• [Reading text]:
- - - - - - -

Project category: New construction (completed January 2007)

Chief administrator: Greg Pivirotto, CEO, University Medical Center Corporation, (520) 694-6501

Firm: CO Architects, (323) 525-0500

Design team: Stephen Yundt, AIA, ACHA, Principal-in-Charge; James Simeo, AIA, Project Architect; Dennis McFadden, AIA, Design Principal (CO Architects); Christy Ten Eyck, Landscape Architect (Ten Eyck Landscape Architects); Ron Rendina, Project Director (DPR Construction); Lynn Harris, Project Manager (University Medical Center)

Photography: © Robert Canfield Photography

Total building area (sq. ft.): 82,000

Construction cost/sq. ft.: $261

Total construction cost (excluding land): $21,435,000

The rugged natural beauty of Tucson, Arizona, has driven the design of a new outpatient cancer center for University Medical Center (UMC). Here, the science and art of healing have converged; medicine and technology are integrated with a healing environment closely linked to nature.

The cancer center provides outpatient exam and infusion treatment services to patients in a convenient, accessible facility. The cancer center is the first phase on a 17-acre site that will be developed incrementally to house other ambulatory services of the medical center.

In addition to strongly relating the cancer center to its environment and community, the design is also driven by an effort to deinstitutionalize the facility—removing it from an acute care hospital setting, reducing the scale, and providing access to gardens, trees, and mountain views. Patients have stated, “The whole setting is relaxing and soothing,” “You come here and it feels like home,” and, “I like the overall inhospitableness of it.”

Because architecture and nature are closely integrated through plentiful daylight, trellised terraces, and vistas to the beautiful mountain ranges beyond, nature becomes a vital element in the healing process. A sense of beauty and calm is provided by the healing gardens. “The healing gardens are an integral part of the new center and provide an atmosphere that’s conducive to an outstanding quality of life—a setting in which cancer patients can feel they have a great chance of being cured,” says Cancer Center Director David Alperts, MD, PhD.

The healing gardens replicate elements of the native landscape and are organized around a creek bed (arroyo) that runs through the site—a desert “wash” which will supply the garden’s native trees, plants, and flowers with water. All of the exam and infusion treatment spaces are provided with a window that looks out to the gardens.


All elements of the building’s design relate to the natural landscape. Exterior and interior finishes are natural materials or materials made from natural products, such as stone and wood. Trellises and covered entries provide shade. The color palette is neutral earth tones. Interior spaces are washed with soft, indirect light.


UMC believes that this is not just a new building but a new beginning in the treatment of cancer patients. “Our amazing physicians, our caring nurses, the spectacular facilities, the gardens—they make it a healing place full of hope,” says Greg Pivirotto, CEO.

- - - - - - -

• [Material provided]:

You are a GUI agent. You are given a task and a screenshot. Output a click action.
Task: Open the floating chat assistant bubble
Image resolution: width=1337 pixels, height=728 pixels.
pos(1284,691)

- - - - - - -

• [Task to carry out]: Translate this sentence from the piece on the Tucson cancer center into Spanish: "Exterior and interior finishes are natural materials or materials made from natural products, such as stone and wood."

• [Your response]: Los acabados exteriores e interiores son materiales naturales o materiales elaborados con productos naturales, como la piedra y la madera.